I am looking for a face shield that I can attach to my Giro helmet to provide protection from the sun and bugs, etc. I was in Tokyo recently and saw a woman cycling to work with something like that on. It was a regular bike helmet with the shield attachment (not a xc helmet).

Has anyone else seen something like this?


----------



## il sogno (Jul 15, 2002)

Would this work?


Selev Tempo Aero Replacement Cycling Helmet Visors, Cycle Helmets, ProBikeKit United States


----------



## the_don (Mar 23, 2008)

In Japan they are popular, 

If you want one, I can send you one! They are quite cheap!


----------



## JD At The Lake (Feb 28, 2010)

Thanks. But I will be going there for two weeks soon and I will shop for one while I am there.


----------



## JD At The Lake (Feb 28, 2010)

Thanks, but no. I need sun protection as well.


----------



## spade2you (May 12, 2009)

Some time trial helmets are available with them.
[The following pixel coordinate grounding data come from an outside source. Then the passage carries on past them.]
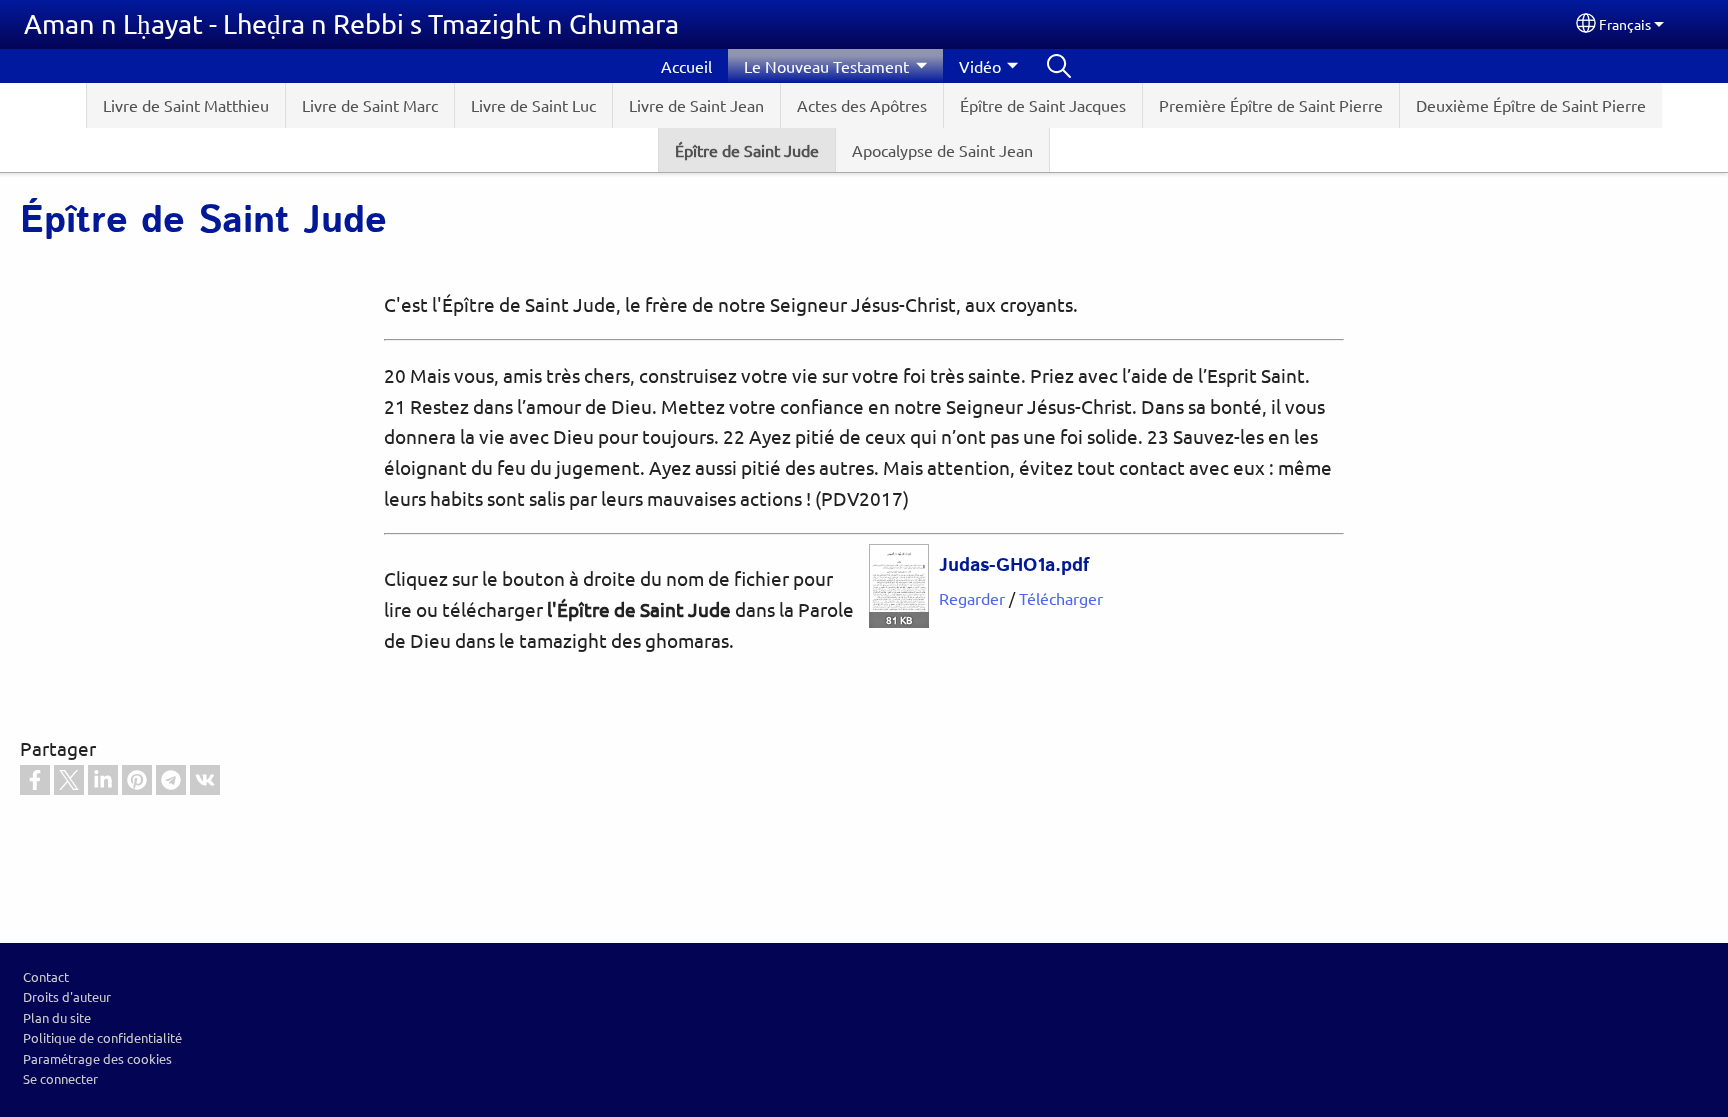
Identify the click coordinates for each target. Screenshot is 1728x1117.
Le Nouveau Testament (826, 66)
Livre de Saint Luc (533, 105)
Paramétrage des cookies (97, 1058)
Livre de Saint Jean (696, 105)
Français (1625, 24)
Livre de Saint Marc (370, 105)
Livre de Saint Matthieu (186, 105)
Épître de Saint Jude (747, 150)
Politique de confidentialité (102, 1037)
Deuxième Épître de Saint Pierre (1531, 105)
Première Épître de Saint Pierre (1271, 105)
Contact (46, 976)
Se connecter (60, 1078)
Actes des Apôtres (862, 105)
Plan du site (57, 1017)
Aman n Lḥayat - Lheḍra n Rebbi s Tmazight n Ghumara (351, 23)
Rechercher (1059, 66)
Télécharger (1061, 598)
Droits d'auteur (67, 996)
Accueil (686, 66)
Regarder (972, 598)
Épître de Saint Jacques (1043, 105)
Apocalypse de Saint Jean (942, 150)
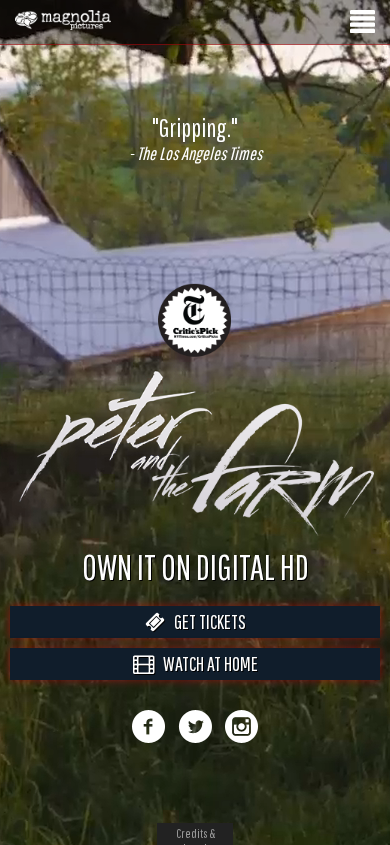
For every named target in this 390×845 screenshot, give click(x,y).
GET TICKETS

Team Sky uses Kask helmets that will offer a nice screen. 

Truth be told, this isn't done on normal helmets because the face shield is can get awfully warm and there's little to no ventilation. A good pair of cycling sunglasses like Oakley Jawbones, Smith Pivlock, etc., should be adequate shielding and still give you some wind to cool off.


----------